Was das finanziell bedeutet, hängt vom Preisunterschied ab. Belastbar zitieren lässt sich vor allem der Verbrauchsausweis: Die Verbraucherzentrale nennt „teilweise schon für knapp unter 100 Euro", Stiftung Warentest schreibt ebenfalls, es gebe Verbrauchsausweise „schon für unter 100 Euro", und nennt den Bedarfsausweis „deutlich aufwendiger und daher teurer", ohne eine Zahl zu nennen. Eine konkrete Spanne für den Bedarfsausweis nennt co2online: rund 100 Euro rein online bestellt, aber 300 bis 500 Euro, wenn die Daten vor Ort aufgenommen werden – und diese Variante ist beim Bestandsgebäude faktisch der Normalfall, weil der Aussteller es begehen oder sich geeignete Bildaufnahmen beschaffen muss. Alles darüber, etwa vierstellige Beträge bei größeren Mehrfamilienhäusern, ist marktüblicher Erfahrungswert, kein amtlicher Tarif.

2. Baudenkmäler verlieren ihre Befreiung

Heute ordnet § 79 Abs. 4 GModG an, dass auf ein Baudenkmal „§ 80 Absatz 3 bis 7 nicht anzuwenden" ist. Übersetzt: Wer ein denkmalgeschütztes Haus verkauft, braucht bis zum 31. Dezember 2026 überhaupt keinen Energieausweis.

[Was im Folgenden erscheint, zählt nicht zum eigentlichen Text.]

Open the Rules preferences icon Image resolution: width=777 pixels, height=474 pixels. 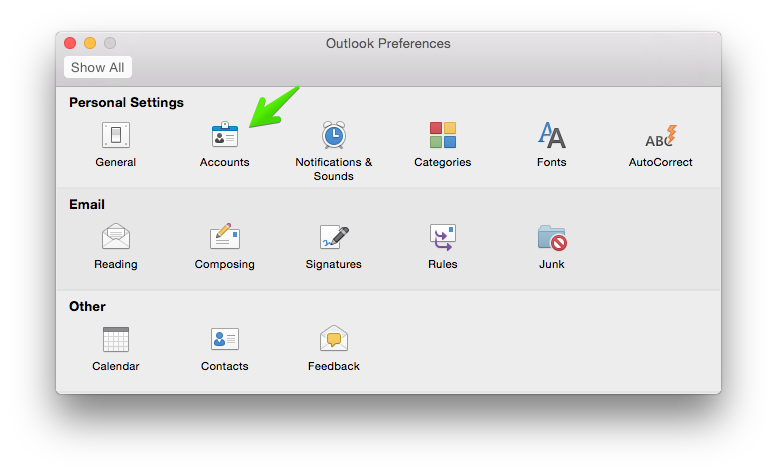443,237
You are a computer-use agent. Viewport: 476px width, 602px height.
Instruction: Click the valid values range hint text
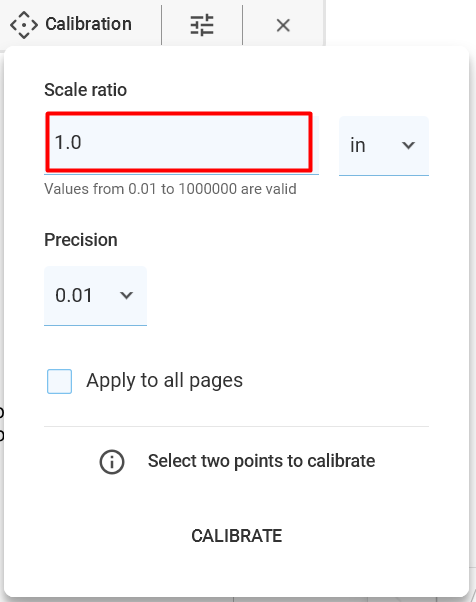pyautogui.click(x=170, y=189)
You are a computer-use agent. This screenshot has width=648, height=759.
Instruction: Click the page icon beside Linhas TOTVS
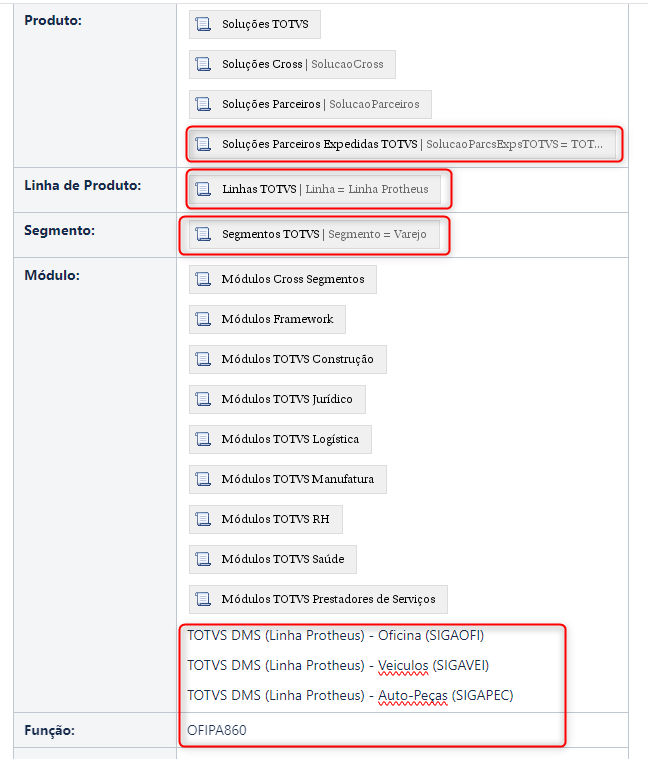click(x=204, y=189)
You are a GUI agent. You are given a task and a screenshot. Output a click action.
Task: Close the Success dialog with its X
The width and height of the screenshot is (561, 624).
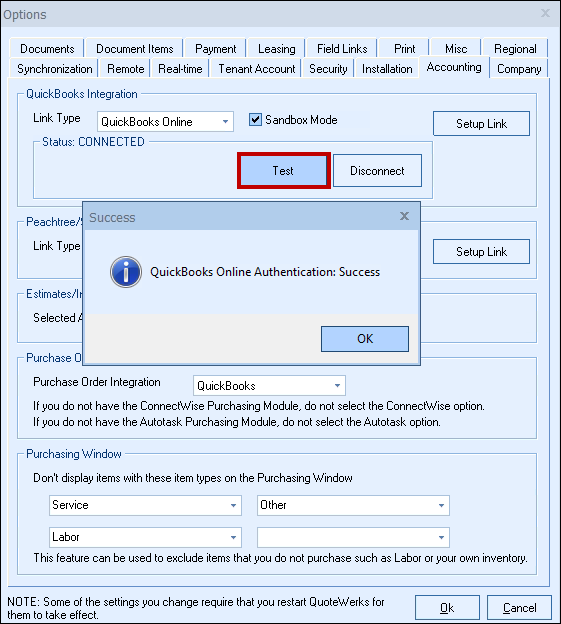click(x=404, y=216)
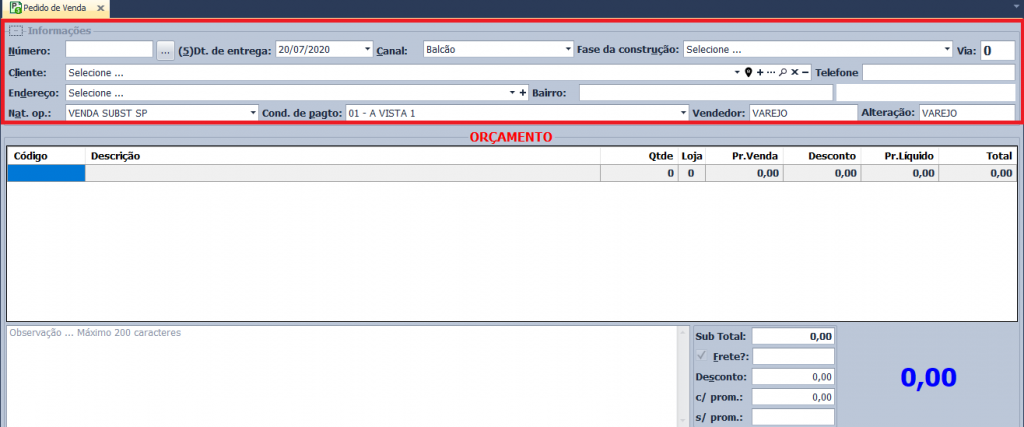Viewport: 1024px width, 427px height.
Task: Click the magnifier search icon for Cliente
Action: pos(783,73)
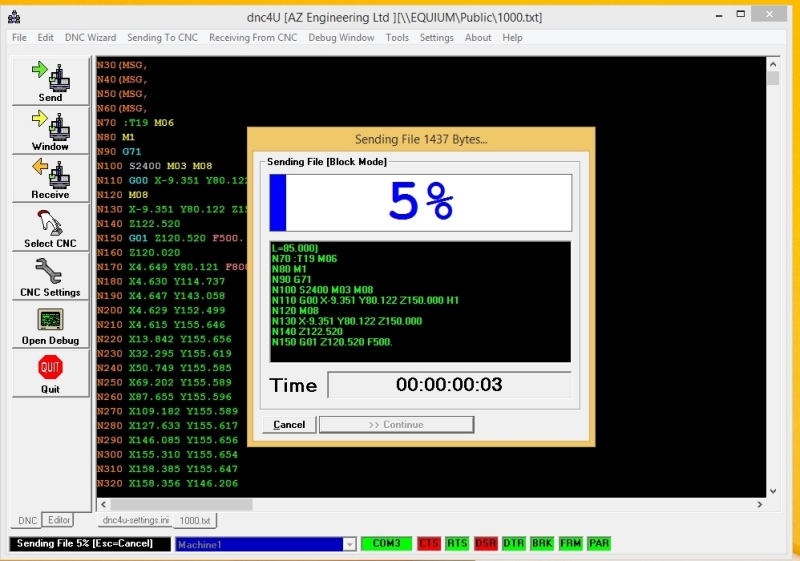Switch to the dnc4u-settings.ini file tab

133,521
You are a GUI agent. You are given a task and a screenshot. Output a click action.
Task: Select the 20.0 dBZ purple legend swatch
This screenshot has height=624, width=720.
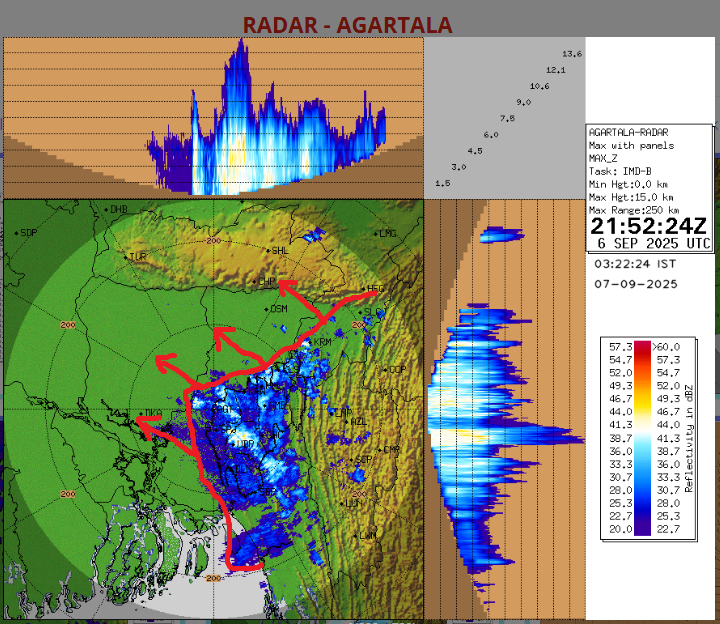point(642,529)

Die Neufassung des § 79 Abs. 4 nimmt ab dem 1. Januar 2027 nur noch zwei Fälle aus: Gebäude des Bundes und verbündeter Streitkräfte für Verteidigungs- und Bündniszwecke sowie „ein kleines Gebäude". Baudenkmäler werden nicht mehr genannt. Ab 2027 gilt für sie die Ausweispflicht wie für jedes andere Gebäude.

„Kleines Gebäude" ist ab 2027 im neuen § 3 definiert als Gebäude mit weniger als 50 Quadratmetern Nutzfläche. Für ein denkmalgeschütztes Wohnhaus hilft diese Ausnahme in aller Regel nicht.

Wichtig zur Einordnung: Es geht ausschließlich um den Ausweis. Die materiellen Erleichterungen für Denkmäler bei den energetischen Anforderungen bleiben bestehen. Was das im Detail bedeutet, steht im Beitrag Energieausweis und Denkmalschutz.

3. Nichtwohngebäude: Bedarfsausweis wird Pflicht

Spiegelbildlich zur Erleichterung bei Wohngebäuden wird es für Gewerbeobjekte teurer. § 80 Abs. 3 Satz 2 in der ab 2027 geltenden Fassung sagt: „In den Fällen des Satzes 1 ist für ein Nichtwohngebäude ein Energieausweis auf der Grundlage einer energetischen Bilanzierung nach § 81 auszustellen." Der günstigere Verbrauchsausweis fällt damit für Verkauf, Vermietung, Verpachtung, Leasing und Vertragsverlängerung weg.

Wer eine Praxis, ein Ladenlokal, eine Halle oder ein Bürogebäude verkaufen will, sollte das im Zeitplan berücksichtigen. Details dazu im Beitrag Energieausweis für Gewerbeimmobilien und Nichtwohngebäude.

4. Der Ausweis wird digital – und deutlich gesprächiger

Nach § 79 Abs. 2 in der ab 2027 geltenden Fassung muss der Energieausweis „einfach und verständlich" sein und ist „digital in einem maschinenlesbaren Format auszustellen". Eine Papierfassung gibt es nur noch auf Verlangen des Eigentümers oder Bauherrn.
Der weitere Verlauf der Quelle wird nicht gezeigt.